I hope you'll take the opportunity to check it out.
I've heard a lot of rumours about 'the gays'. Haven't you? You know the ones about how promiscuous they are, out at the clubs all the time or in the park committing lewd acts with strangers and the like.* I mean, gosh, it's just all about the sex with these people. Isn't it?
Imagine my surprise then, to find out just how many loving, devoted same-sex couples there are out there wanting to stand before their family, friends and all the world, and marry. They want to make a beautiful and binding commitment that ties them together romantically and legally. What could these crazy folk be thinking? Why it's just like they're really in love or something...**
I've been reading a lot lately on Proposition 8. Basically Proposition 8 will, if passed, define 'marriage' in California law as being 'between a man and woman'. I've heard various opinions on the whole same-sex marriage subject. Some people claim that civil unions afford gay couples all the same rights under the law. I've certainly heard much to the contrary.

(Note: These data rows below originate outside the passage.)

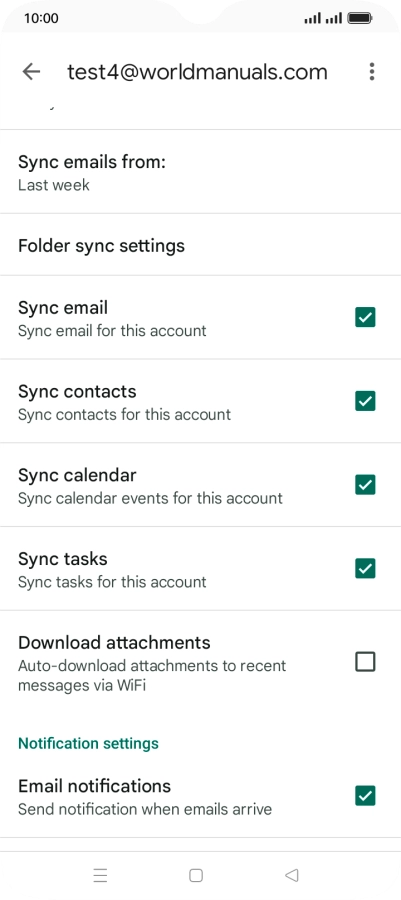Open Folder sync settings
The width and height of the screenshot is (401, 900).
click(x=200, y=245)
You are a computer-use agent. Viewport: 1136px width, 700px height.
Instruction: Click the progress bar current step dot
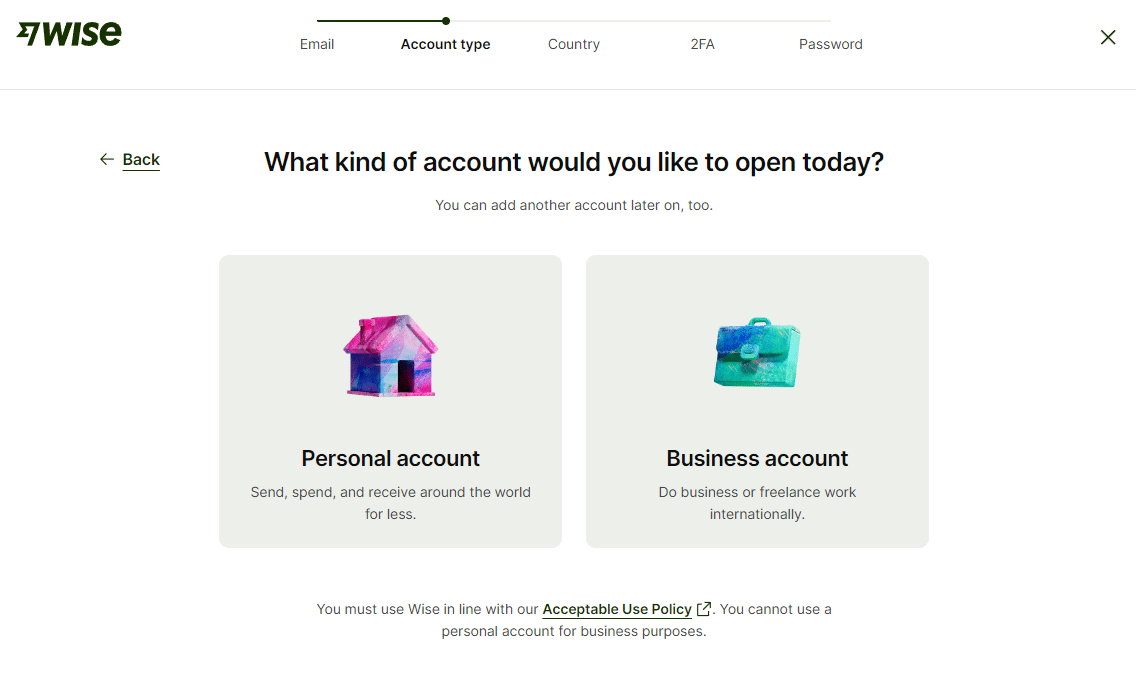pyautogui.click(x=446, y=20)
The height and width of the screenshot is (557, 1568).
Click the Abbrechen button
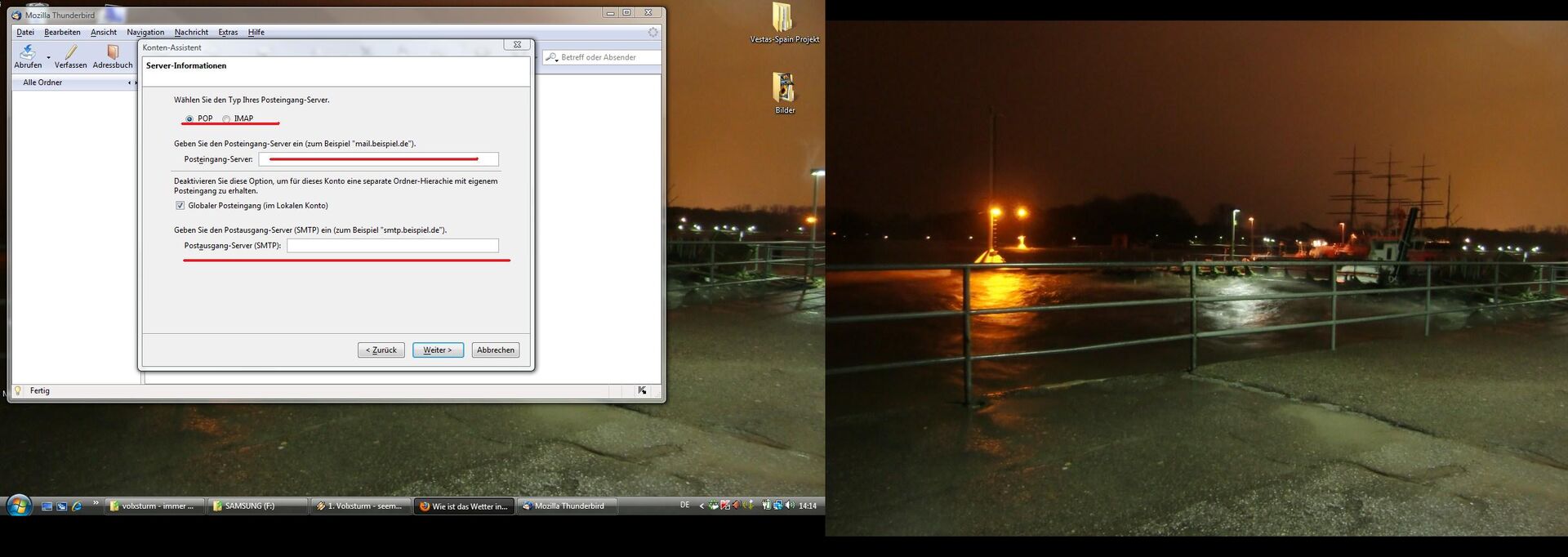coord(495,350)
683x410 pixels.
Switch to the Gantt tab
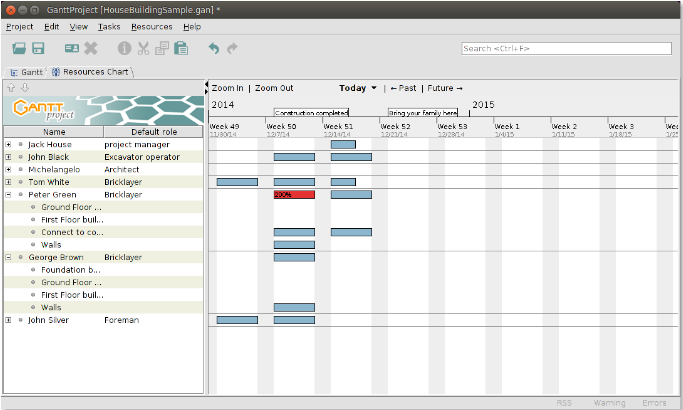28,72
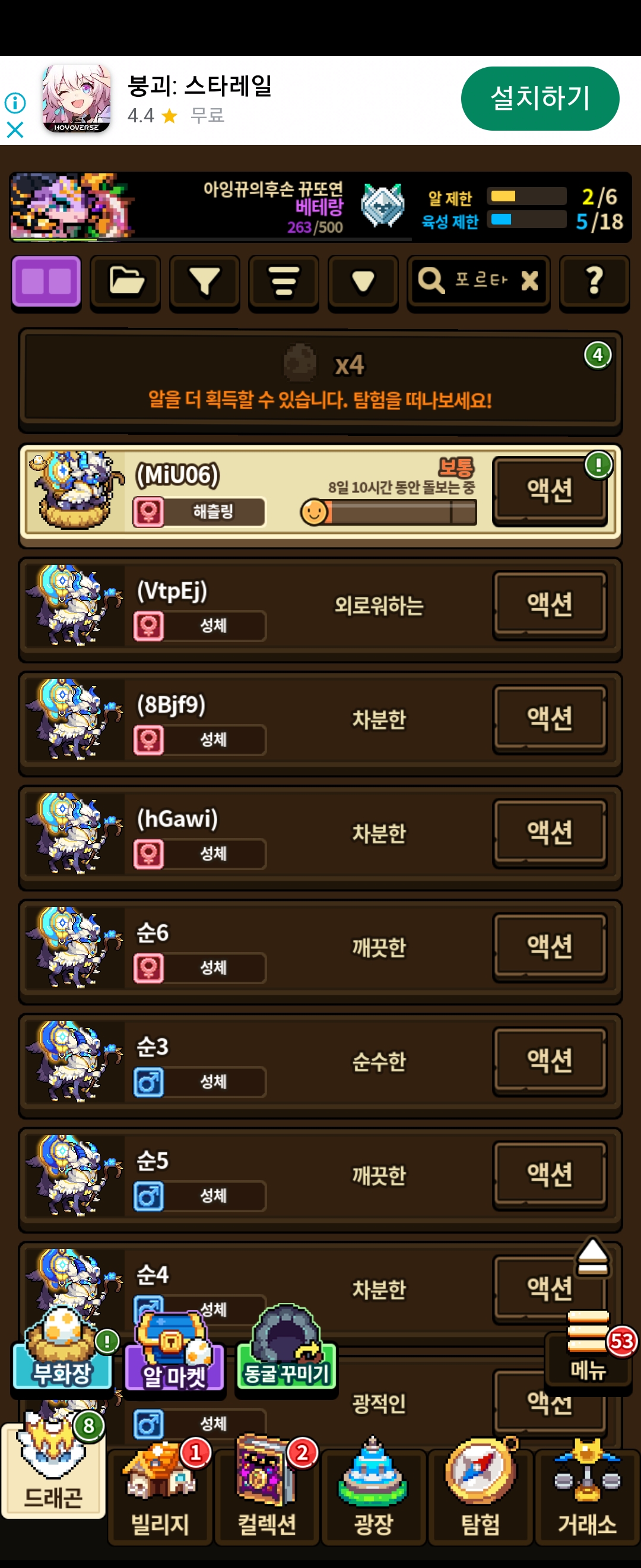The width and height of the screenshot is (641, 1568).
Task: Click the search field magnifier
Action: click(431, 280)
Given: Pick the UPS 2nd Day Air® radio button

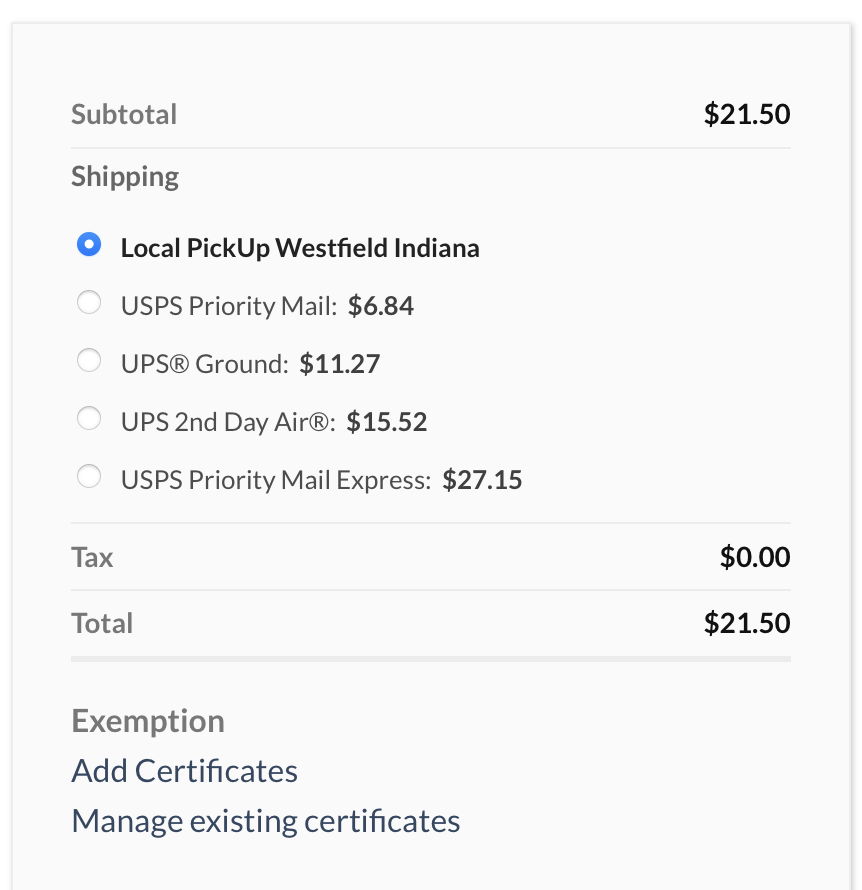Looking at the screenshot, I should pyautogui.click(x=89, y=420).
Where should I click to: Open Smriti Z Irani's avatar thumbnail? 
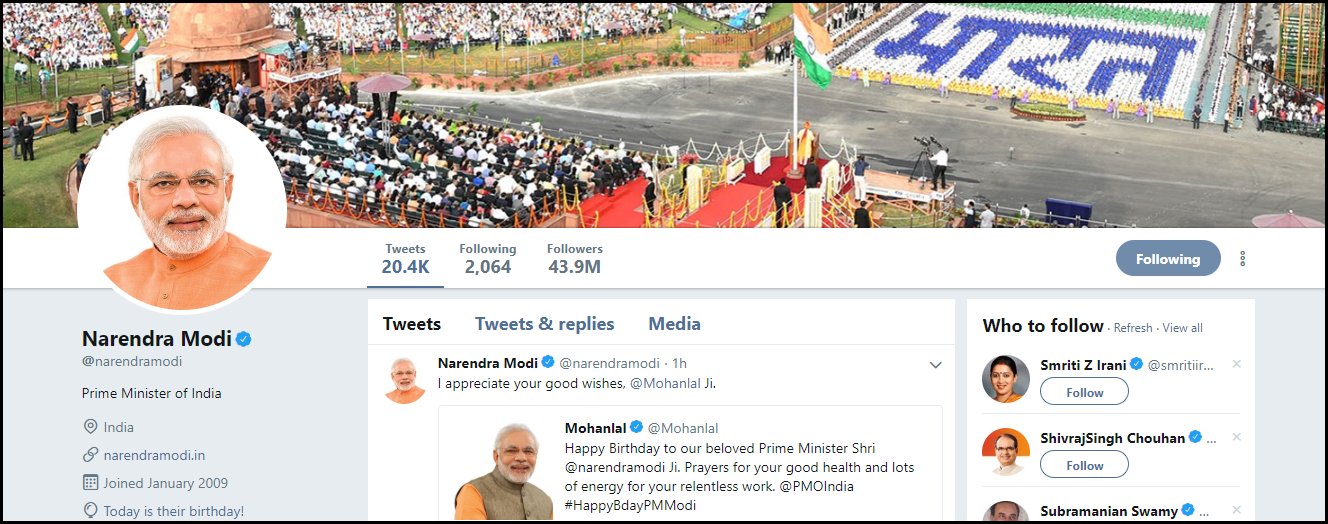tap(1006, 379)
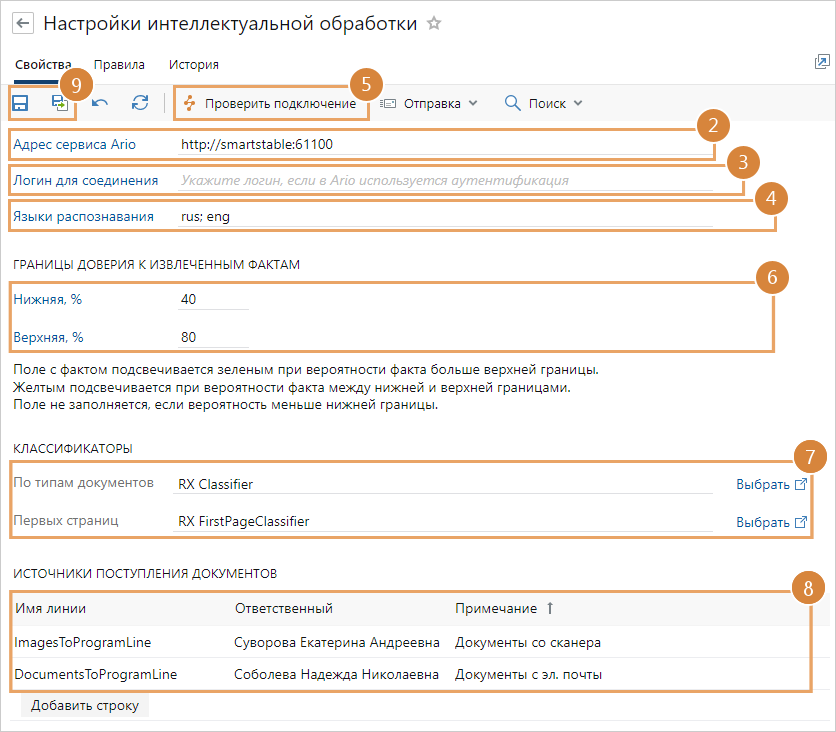Image resolution: width=836 pixels, height=732 pixels.
Task: Click Выбрать link for По типам документов
Action: (x=771, y=484)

I've also read that marriage is sacred and that any redefinition of the law will besmirch the sanctity of the union. This to me is an ugly claim. Did it hurt marriage when the law was changed so that people of the same race could marry? Did you know that the original suffragettes wanted the vote (and other things that represented independence and equality for women) because they felt it would improve the institution of marriage. They argued that if women were independent ~ able for example to work and own property in their own name ~ they would marry by choice and not because they were dependent on marrying in order to survive. Prior to these developments marriage was like a union between a man and his property (in terms of how it played out in law. Obviously there would have been good marriages, too). Does that sound sacred to you? Do you think we lost something when a husband ceased to 'own' his wife? Both of these legal redefinitions fundamentally changed the perception of what marriage could and couldn't be and caused an uproar among conservatives during their time.
Now you have to understand that this issue is a difficult one for me. I've been a member of the Mormon church for most of my life (my parents joined when I was six years old) and for most of that time I was willing to accept what I was told at face value. Although this fundamentally changed for me about a year ago, I'm still attending church and still feel strongly about many of the values I learned there. But the Church's stance on Proposition 8 makes me angry. And on reflection I'm angry about the history preceding it, too. The history of institutionalised preservation of prejudice and unfair denial of equality where equality should or does already exist.***
I was shocked several years ago to find out that the Church (and some of the women in it) had actively worked against the Equal Rights Amendment. The 'wisdom' there was that giving women equal rights (including equal pay for equal work) would encourage women to work outside the home and 'abandon' their families. The myriad insulting implications of that thinking I do not want to delve into, but the one that I will point out is the idea that a woman's decision in relation to her marriage/work/life should not be determined by her own choice, but rather by a legalised dependence on her husband's good will.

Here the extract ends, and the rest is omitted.